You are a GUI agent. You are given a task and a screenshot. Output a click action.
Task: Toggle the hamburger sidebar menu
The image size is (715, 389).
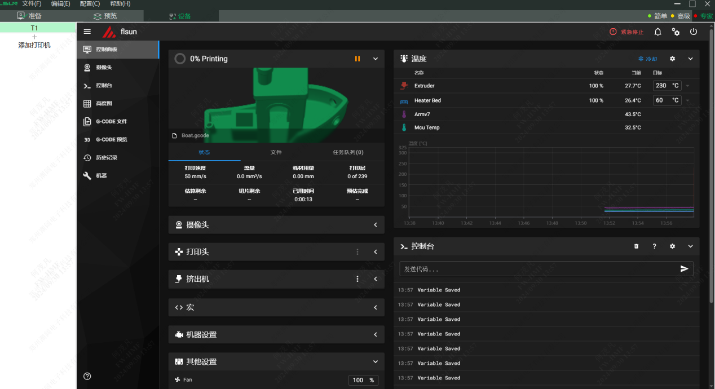point(87,32)
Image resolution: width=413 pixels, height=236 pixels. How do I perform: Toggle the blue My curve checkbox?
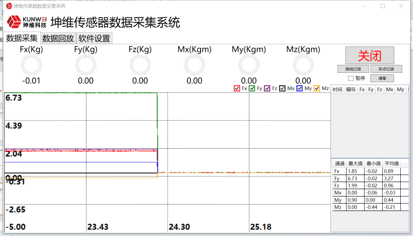click(x=300, y=89)
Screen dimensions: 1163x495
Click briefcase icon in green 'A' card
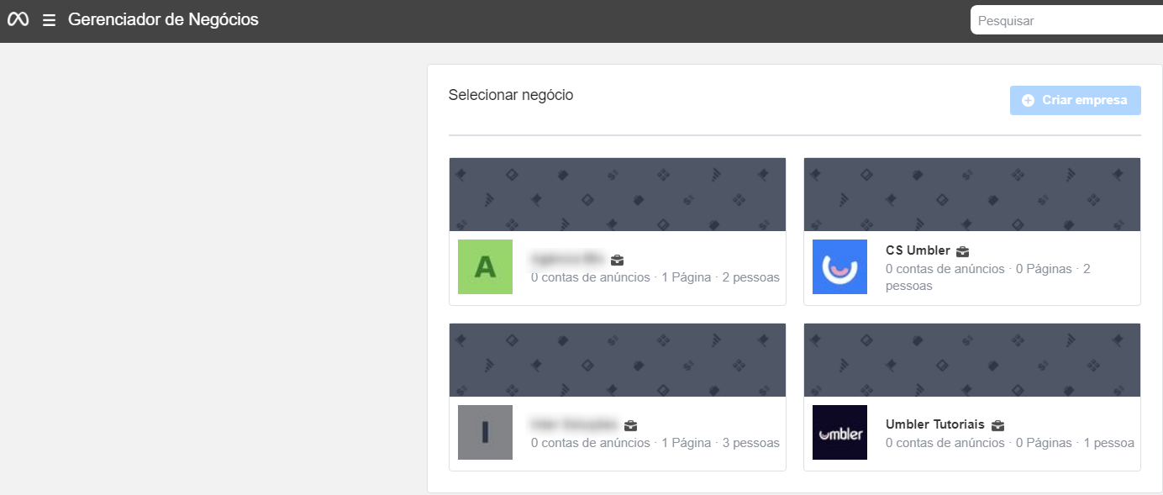pos(617,260)
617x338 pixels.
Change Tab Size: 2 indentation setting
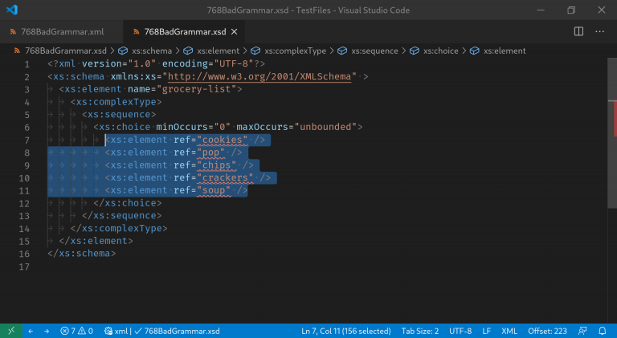coord(419,331)
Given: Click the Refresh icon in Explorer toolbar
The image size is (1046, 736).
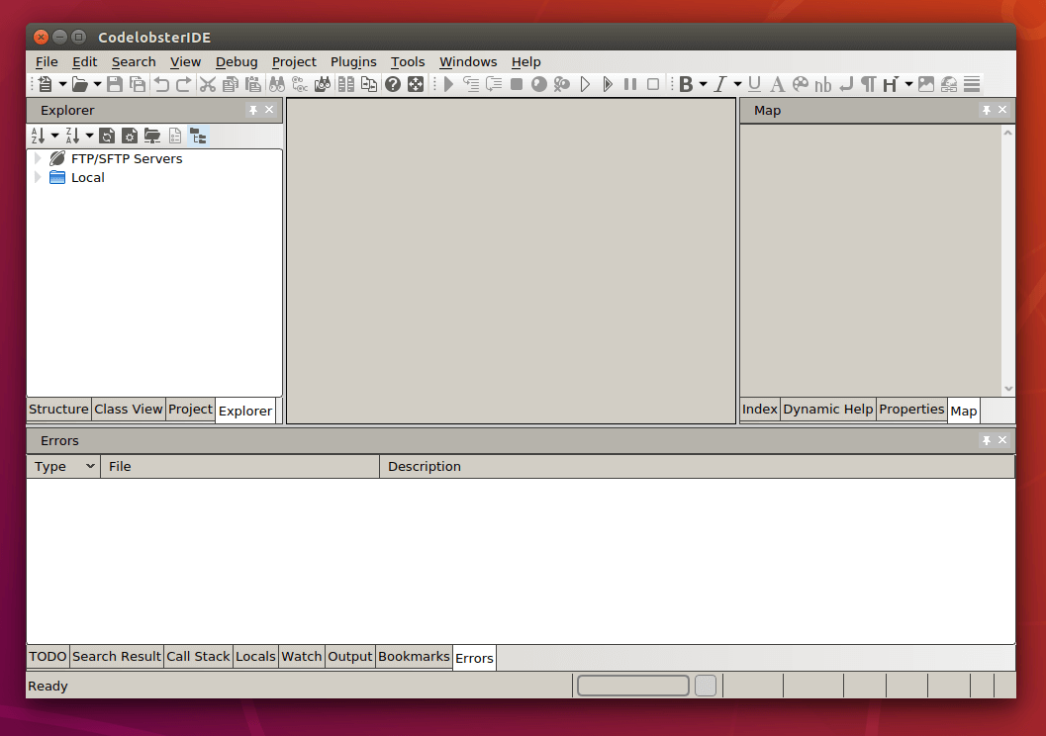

===============

EXERCISE DETAILS: Only the pictures are to be omitted; the records above must otherwise be reproduced exactly.

ANSWER SECTION:
You are a GUI agent. You are given a task and a screenshot. Output a click action.
Task: Toggle the hamburger sidebar menu
The image size is (715, 389).
point(87,32)
Image resolution: width=413 pixels, height=236 pixels. How do I perform: Toggle the blue My curve checkbox?
click(x=300, y=89)
Screen dimensions: 1163x495
Click briefcase icon in green 'A' card
pos(617,260)
617x338 pixels.
Change Tab Size: 2 indentation setting
coord(419,331)
Given: Click the Refresh icon in Explorer toolbar
The image size is (1046, 736).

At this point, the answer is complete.